Скачать сборник (формат MS Word, 7,3 мб)

Посмотреть основную информацию о сборнике, обложку и т.д.

 

Актуальность: спонтанное прерывание беременности происходит в 10-15 % клинически диагностированных случаев [1]. Отечественные и зарубежные исследователи с середины 70-х годов подчеркивали важность аномалий кариотипа для определения причины выкидыша в первом триместре [2, 3, 4]. Как показали современные цитогенетические исследования, в 70% случаев неразвивающаяся беременность несет различные хромосомные аномалии [5].
Прерывание беременности после ВРТ является одной из важных проблем в лечении бесплодия методами вспомогательных репродуктивных технологий. Согласно отчету Российской Ассоциации Репродукции Человека (РАРЧ), около 30% беременностей, которые наступили в результате экстракорпорального оплодотворения и переноса эмбрионов (ЭКО-ПЭ) и интрацитоплазматической инъекции сперматозоида (ИКСИ) не завершается родами [3]. Причем 90% всех потерь приходится на первый триместр.

Цель данной работы: проанализировать частоту встречаемости прерывания беременности в первом триместре после ЭКО-ПЭ и ИКСИ и определить роль хромосомных аномалий в этом процессе.

Материалы и методы: проанализированы случаи замершей беременности в первом триместре. Замершая  беременность диагностировалась как отсутствие сердцебиения плода при ультразвуковом исследовании при беременности 5-12 недель. В случае диагностики замершей беременности всем пациенткам проводилось выскабливание полости матки с последующим цитогенетическим анализом и определением кариотипа в НИИ генетики г.Томска и генетическом кабинете Центра Репродуктивной Медицины г. Красноярска.

Результаты: было исследовано 22 экземпляра ткани хориона неразвивающейся беременности на сроке от 5 до 12 недель. В 1 случае анализ не был произведен по техническим причинам. Возраст обследованных пациенток от 26 лет до 41 года, в среднем 32,5 + 5,2 года; срок, на котором беременность перестала развиваться, был от 5 до 12 недель беременности, в среднем 7,6 + 1,3 недели. Число попыток ЭКО-ПЭ и ИКСИ составляла от 1 до 3, в среднем 1,4 + 0,4.
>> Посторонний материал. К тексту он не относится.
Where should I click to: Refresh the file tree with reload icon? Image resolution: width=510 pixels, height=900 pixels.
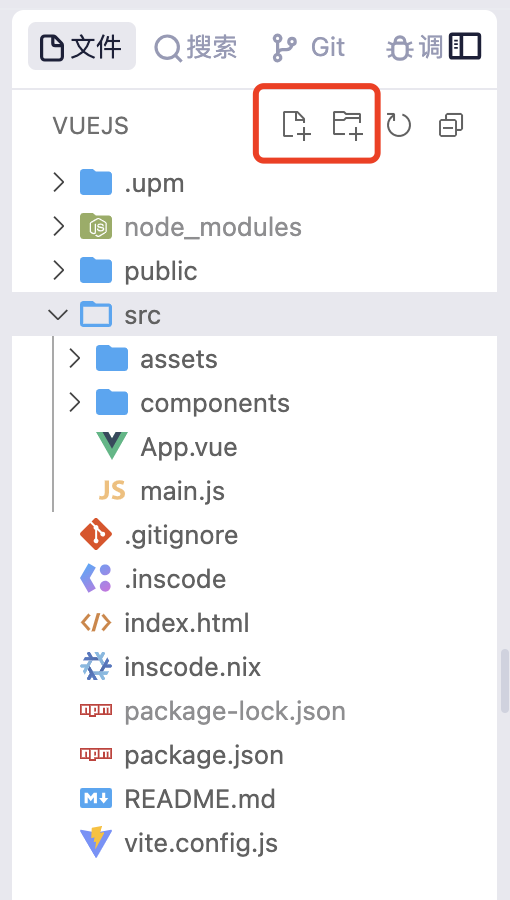point(399,125)
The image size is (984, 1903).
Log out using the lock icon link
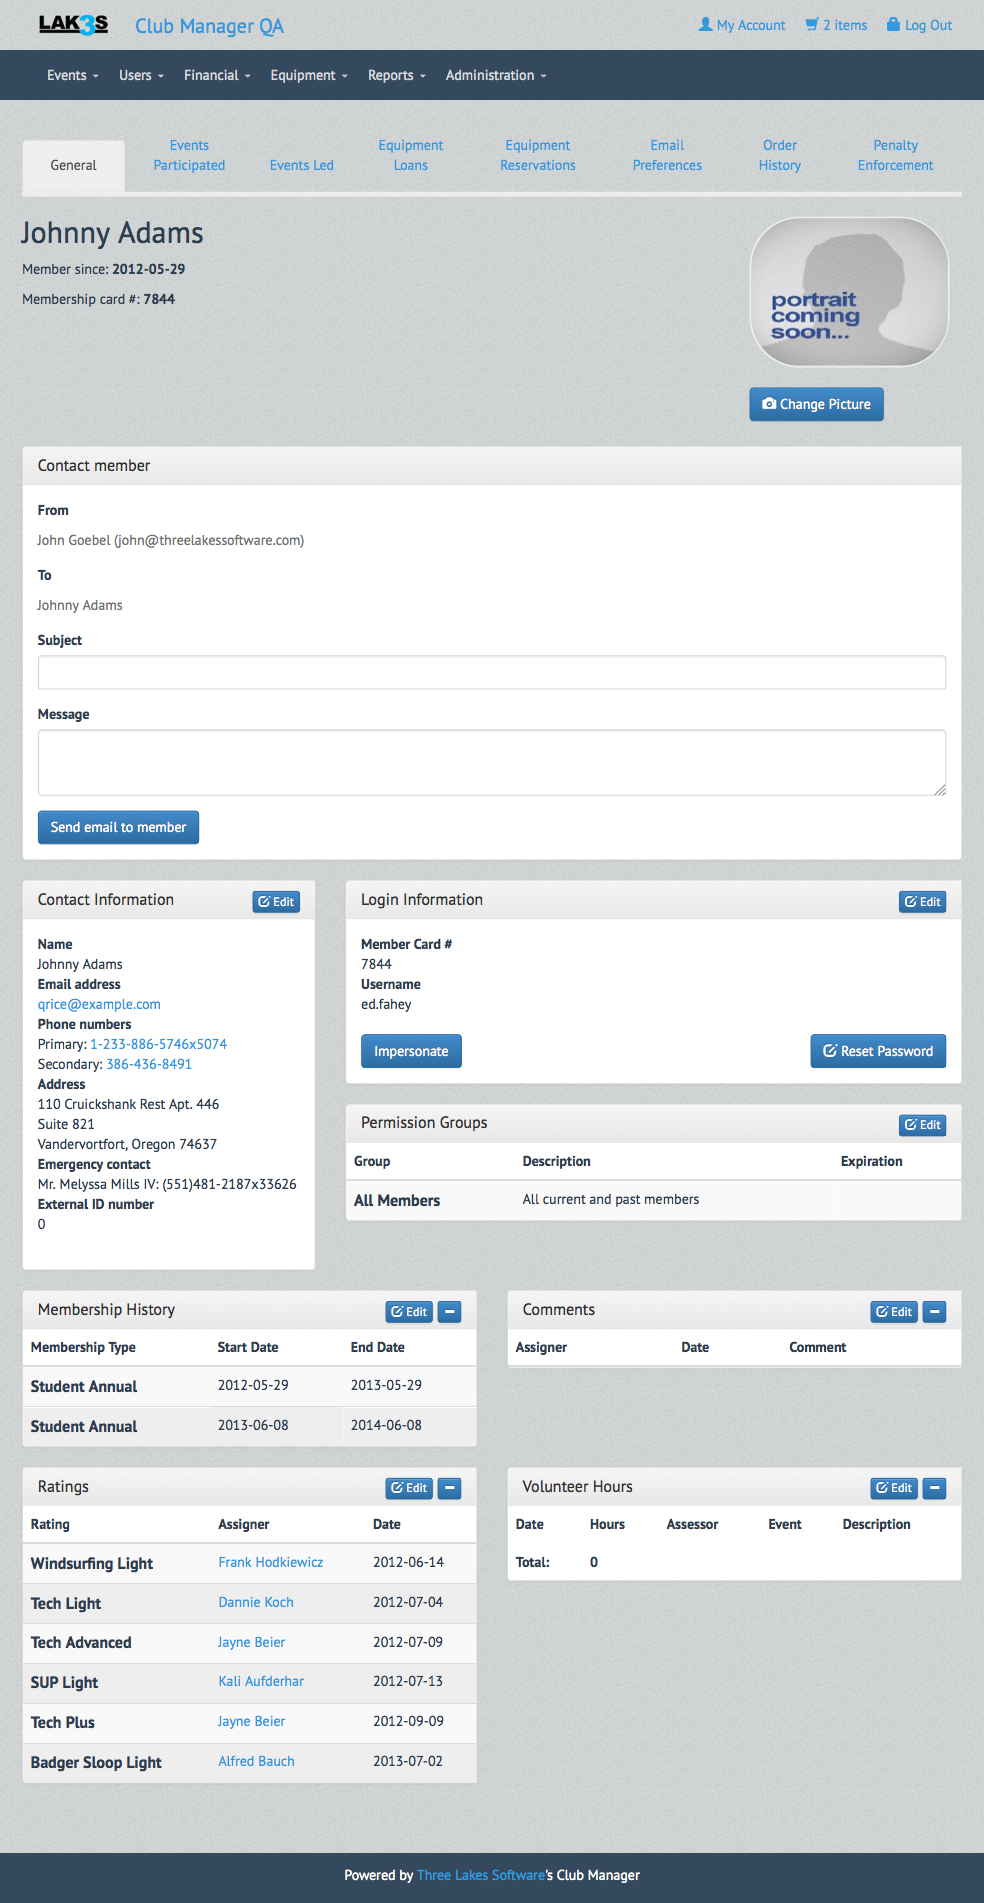[x=919, y=25]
Из 21 исследованного случая (17 ЭКО и 4 ИКСИ) в 7 был выявлен нормальный кариотип и в 14 случаях диагностирована различная хромосомная патология. В одном случае была выявлена триплоидия, кариотип (69, XXY), в двух случаях - моносомия (45, X0, 45,XY, -21), в одном случае - трисомия по двум хромосомам (48, XX, +13, +14). В остальных 10 случаях была выявлена изолированная трисомия по различным хромосомам. В 3 случаях была диагностирована трисомия по 16 хромосоме, в 2 случаях - по 22  и 15 хромосоме и по одному случаю трисомии по 9, 14, и 21 хромосоме.
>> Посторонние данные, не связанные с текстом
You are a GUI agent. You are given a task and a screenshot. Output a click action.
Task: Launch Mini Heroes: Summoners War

Полученные данные показывают, что цитогенетические исследования позволили выявить хромосомные аномалии в 66,7 % замерших беременностей после ЭКО и ИКСИ. Стоит отметить, что эти данные совпадают с частотой хромосомной патологии  при анализе замерших беременностей при естественном зачатии. В 72 % случаев хромосомная аномалия представлена изолированной трисомией. Следует отметить, что большинство выявленных хромосомных аномалий не были бы выявлены даже в случае применения предимплантационной диагностики, которая обычно включает исследование на хромосомы 13,18,21, X и Y (выбор хромосом делается на основании предположения, что только эмбрионы, несущие трисомии по данным хромосомам, могут развиваться внутриутробно до родов). Кроме того,  применение предимплантационной диагностики   отрицательно влияет на качество эмбриона.
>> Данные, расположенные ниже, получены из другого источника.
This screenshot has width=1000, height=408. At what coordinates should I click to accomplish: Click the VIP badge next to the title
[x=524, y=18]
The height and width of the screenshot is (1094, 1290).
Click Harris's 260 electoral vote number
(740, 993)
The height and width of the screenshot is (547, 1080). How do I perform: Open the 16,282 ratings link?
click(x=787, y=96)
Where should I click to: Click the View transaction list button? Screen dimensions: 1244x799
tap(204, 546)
Выводы: Использование традиционной предимплантационной диагностики в 70% не могло бы выявить хромосомной аномалии у данных эмбрионов. Стоит отметить, что хромосомная патология при неразвивающейся беременности в программах ЭКО и ИКСИ носит случайный характер и по своей структуре полностью совпадает с вероятностью возникновения хромосомной аномалии при спонтанной неразвивающейся беременности. Вероятность последующей неразвивающейся беременности после следующей попытки ЭКО и ИКСИ не высока и соответствует популяционному риску для женщины данного возраста. Более того, женщины с неразвивающейся беременностью в первом триместре имеют большую вероятность родов в последующей попытке ЭКО и ИКСИ, чем женщины, у которых беременность в первой попытке не наступила.